Transition Imposed by Setbacks
So far, that hasn’t mattered, as the Big Four plus Boland have continued performing. Any side knows that having a batch of same-generation players might mean a group of similarly-timed retirements, but so far transition has remained theoretical: a process that would indeed be arriving the mountain when she comes, but one that hadn’t yet steamed into view.
Now, abruptly, change is upon them, forced upon this Australian squad in the space of a few weeks. The back injury to Pat Cummins was greeted with equanimity: he would probably only sit out the first Test, was the team management assessment, and as the first bowling change behind Starc and Hazlewood, he could comfortably be covered for by Boland.

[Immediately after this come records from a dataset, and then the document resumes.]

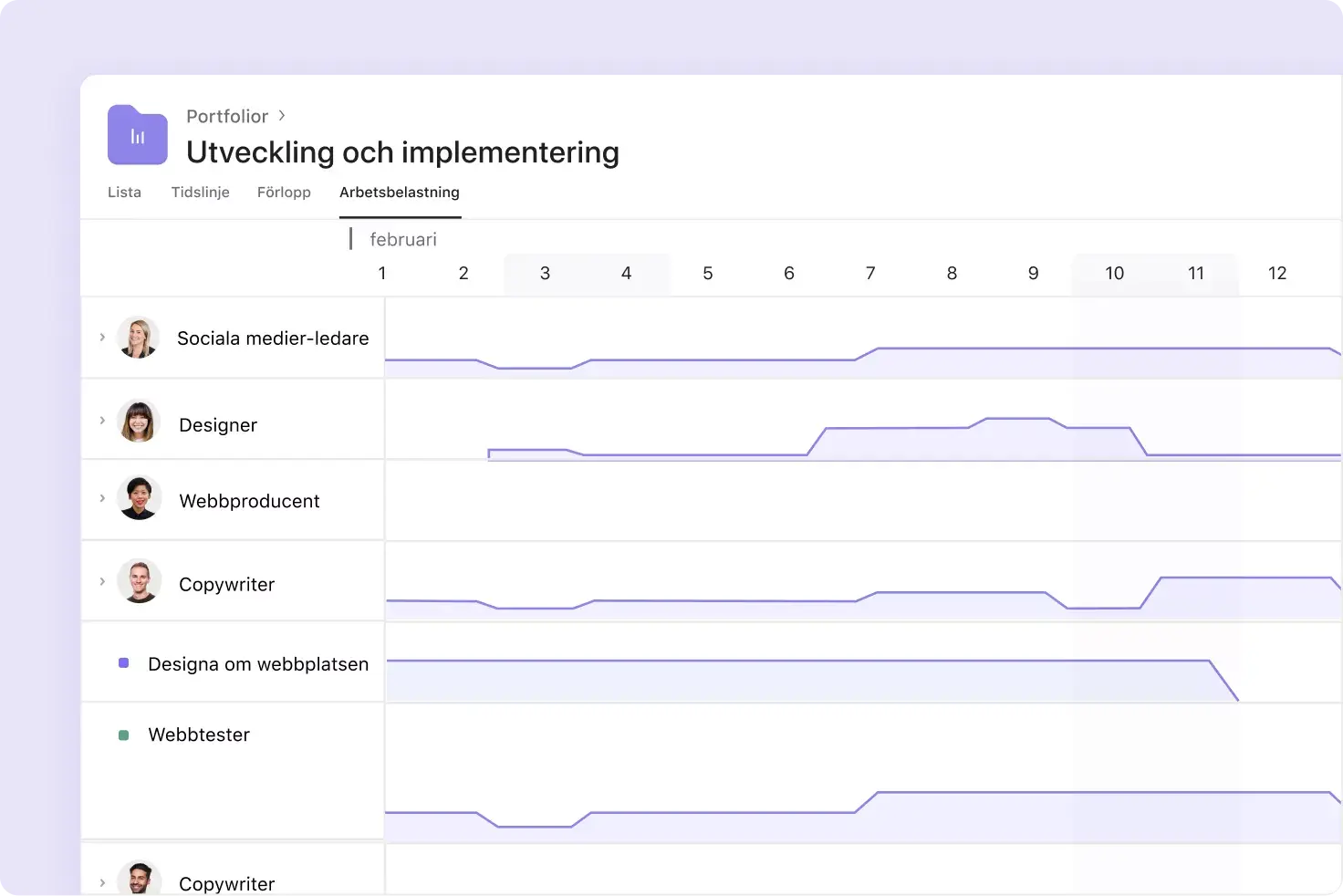Open the Designa om webbplatsen project
Screen dimensions: 1343x896
click(258, 664)
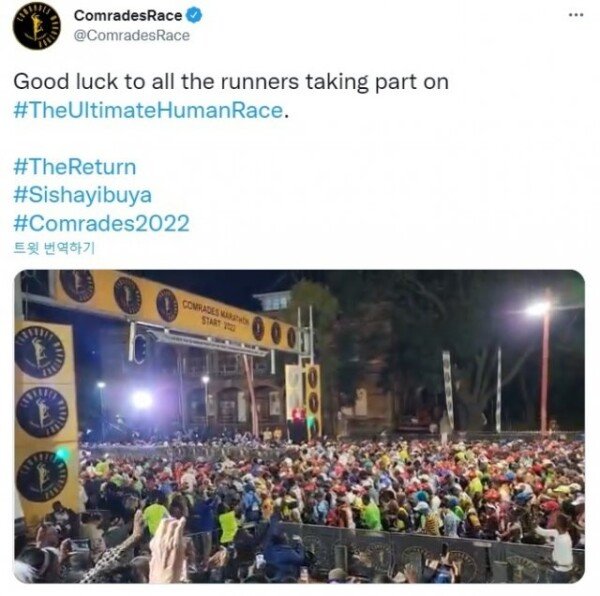The width and height of the screenshot is (600, 596).
Task: Open the #TheUltimateHumanRace hashtag
Action: 148,111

But now that Hazlewood has gone down with a hamstring strain, the team balance undergoes a far greater change with two players missing rather than one. Cummins and Hazlewood as the two tight-line right-armers give the balance and control that allows Starc’s left-arm speed and movement to be used more as a attacking option. Losing both of them means a major adjustment in the composition of the team. Boland taking the new ball is not unusual in his domestic career, but he has been so successful in Test matches coming on after seven or eight overs of early pressure. Now he’ll probably have to be the opening bowler.
Newcomer Faces Pressure
Behind him will come Brendan Doggett, who at thirty-one years of age himself won’t be an intimidated youngster, but he might become an nervous thirty-one-year-old. A full stadium crowd, half of it English, for the first Test of a eagerly awaited Ashes series will not make for an easy debut, no matter how many newspaper profiles portray him as laid-back. He could be brought onto the ground on a banana lounge and still be nervous.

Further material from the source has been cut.